Cellphones and Brain Cancer: A Doctor Weighs In
October 23, 2007, 11:18 am
From today’s mailbag, another response to Pogue’s Imponderables. I’m sure some readers still won’t be convinced–that’s why it’s an imponderable–but the two medical studies cited here are pretty darned convincing to me. (p.s… The excerpts from the studies are filled with medical jargon; I added the boldface formatting.)
One of Pogue’s imponderables was, “Do cell phones cause brain cancer?”
As a physician who has followed the published medical literature on this, I can tell you that the answer is no.

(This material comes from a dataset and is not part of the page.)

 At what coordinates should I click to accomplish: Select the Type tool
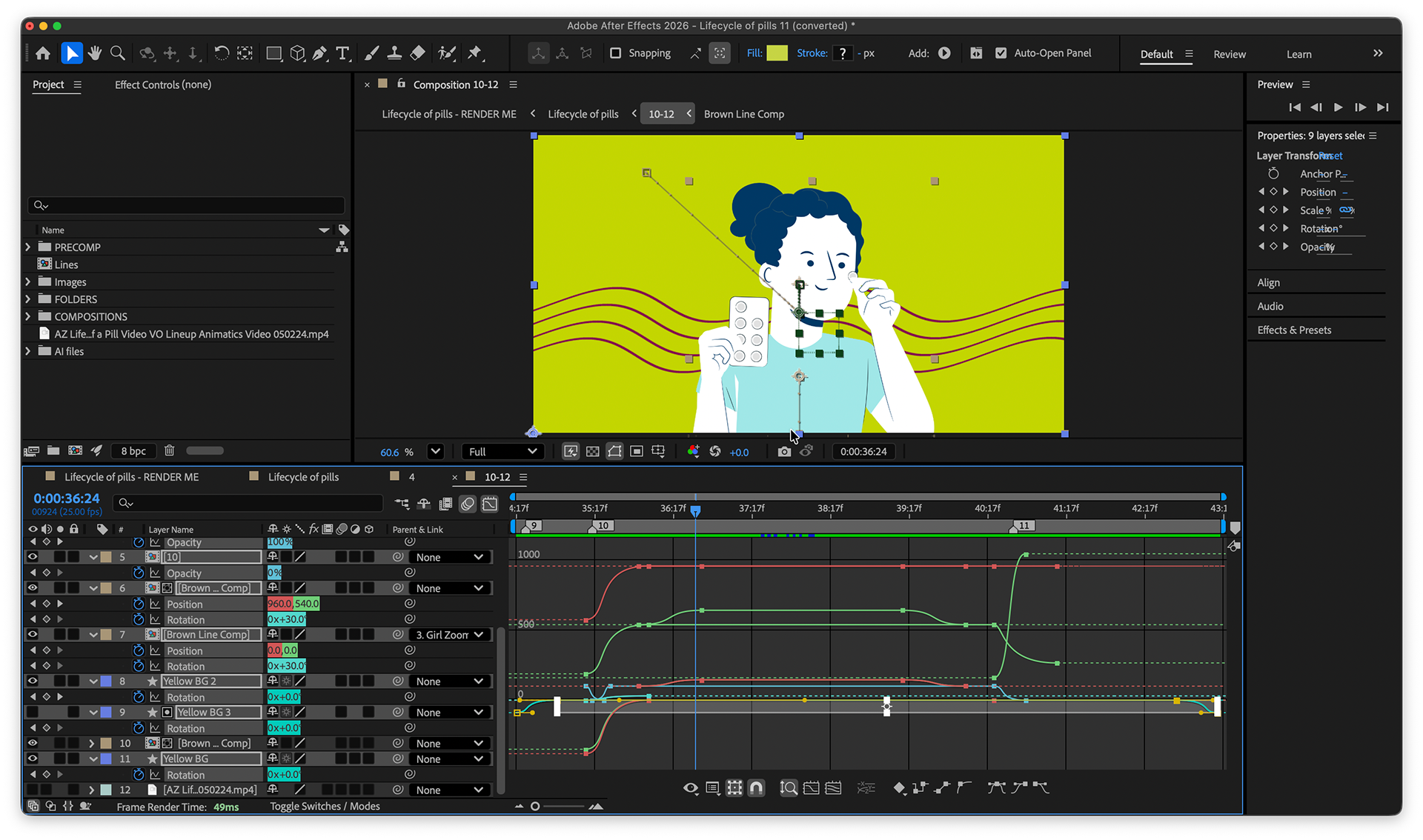pos(342,53)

One problem is that as humans, when something bad happens to us, we blame something. So, if I get brain cancer — a very rare event indeed — I will blame using a cell phone. However, the reality is that I would have gotten brain cancer had I not used cell phones, if I in fact got brain cancer. The studies confirming that cell phones do not cause brain cancer examine the rate of brain cancer among a population of cell phone users and compare the rates to a population of non-users. Technically, a case-control study is often done.

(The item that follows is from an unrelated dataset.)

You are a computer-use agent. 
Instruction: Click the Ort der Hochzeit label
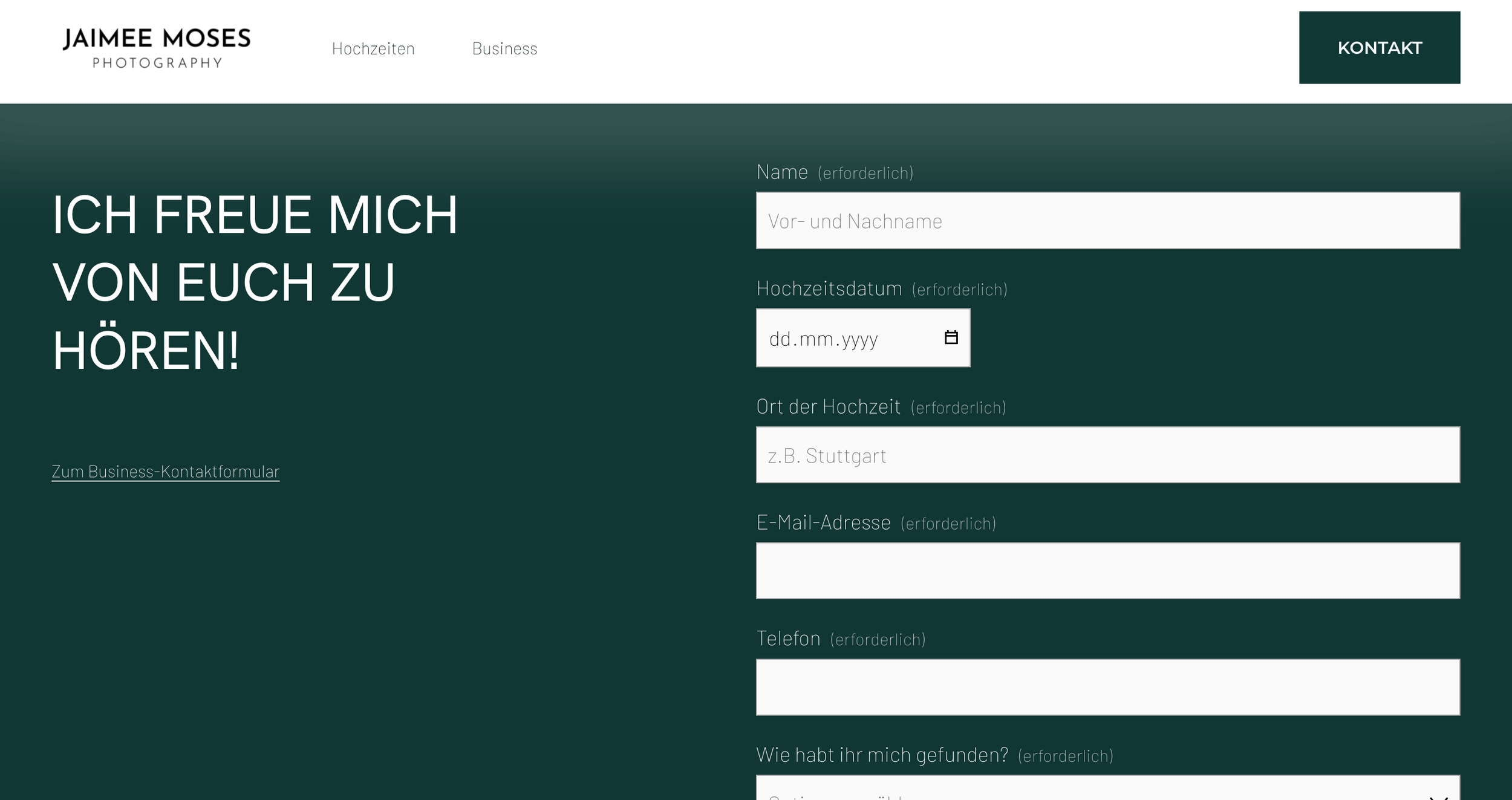828,407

Here are abstracts from 2 good scientific studies looking at the very question you posed.
Eur J Cancer Prev. 2007 Apr;16(2):158-64.

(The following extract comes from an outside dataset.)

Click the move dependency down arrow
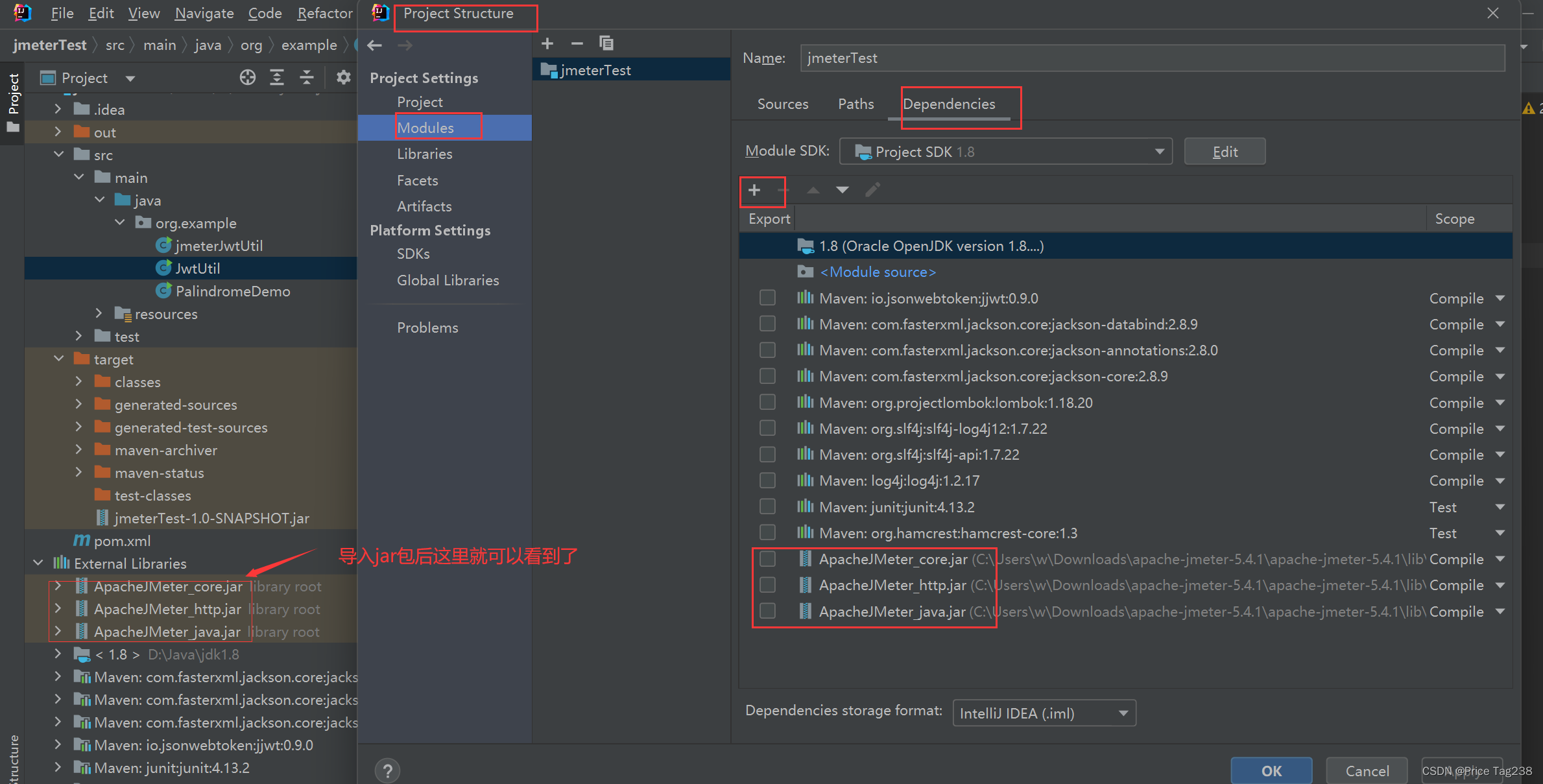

Use of mobile phones in Norway and risk of intracranial tumours.
Klaeboe L, Blaasaas KG, Tynes T.
The Cancer Registry of Norway, Institute of Population-based Cancer Research, Oslo, Norway.
To test the hypothesis that exposure to radio-frequency electromagnetic fields from mobile phones increases the incidence of gliomas, meningiomas and acoustic neuromas in adults. The incident cases were of patients aged 19-69 years who were diagnosed during 2001-2002 in Southern Norway. Population controls were selected and frequency-matched for age, sex, and residential area. Detailed information about mobile phone use was collected from 289 glioma (response rate 77%), 207 meningioma patients (71%), and 45 acoustic neuroma patients (68%) and from 358 (69%) controls. For regular mobile phone use, defined as use on average at least once a week or more for at least 6 months, the odds ratio was 0.6 (95% confidence interval 0.4-0.9) for gliomas, 0.8 (95% confidence interval 0.5-1.1) for meningiomas and 0.5 (95% confidence interval 0.2-1.0) for acoustic neuromas.
Similar results were found with mobile phone use for 6 years or more for gliomas and acoustic neuromas. An exception was meningiomas, where the odds ratio was 1.2 (95% confidence interval 0.6-2.2). Furthermore, no increasing trend was observed for gliomas or acoustic neuromas by increasing duration of regular use, the time since first regular use or cumulative use of mobile phones. The results from the present study indicate that use of mobile phones is not associated with an increased risk of gliomas, meningiomas or acoustic neuromas.
Am J Epidemiol. 2005 Mar 15;161(6):526-35.
Long-term mobile phone use and brain tumor risk.
Lönn S, Ahlbom A, Hall P, Feychting M; Swedish Interphone Study Group.
Institute of Environmental Medicine, Karolinska Institutet, Box 210, S-171 77 Stockholm, Sweden.
Handheld mobile phones were introduced in Sweden during the late 1980s. The purpose of this population-based, case-control study was to test the hypothesis that long-term mobile phone use increases the risk of brain tumors. The authors identified all cases aged 20-69 years who were diagnosed with glioma or meningioma during 2000-2002 in certain parts of Sweden. Randomly selected controls were stratified on age, gender, and residential area. Detailed information about mobile phone use was collected from 371 (74%) glioma and 273 (85%) meningioma cases and 674 (71%) controls. For regular mobile phone use, the odds ratio was 0.8 (95% confidence interval: 0.6, 1.0) for glioma and 0.7 (95% confidence interval: 0.5, 0.9) for meningioma. Similar results were found for more than 10 years’ duration of mobile phone use. No risk increase was found for ipsilateral phone use for tumors located in the temporal and parietal lobes. Furthermore, the odds ratio did not increase, regardless of tumor histology, type of phone, and amount of use. This study includes a large number of long-term mobile phone users, and the authors conclude that the data do not support the hypothesis that mobile phone use is related to an increased risk of glioma or meningioma.
Odds ratios below 1 are associated with reduced or no increased risk, and if the 95% confidence interval overlaps 1.0, there is no difference between cell phone users and non-users. Also, if cell phones caused brain tumors, one would expect to see more tumors on the side of the brain where the user tended to hold the phone and the part of the brain closest to the ear. No such association has been shown.
The occasional study will apparently show an association, but the statistical oddity is a reality. After all, someone wins the lottery with odds of 1 in many million. I am fully satisfied that mobile phone use does NOT cause brain cancer.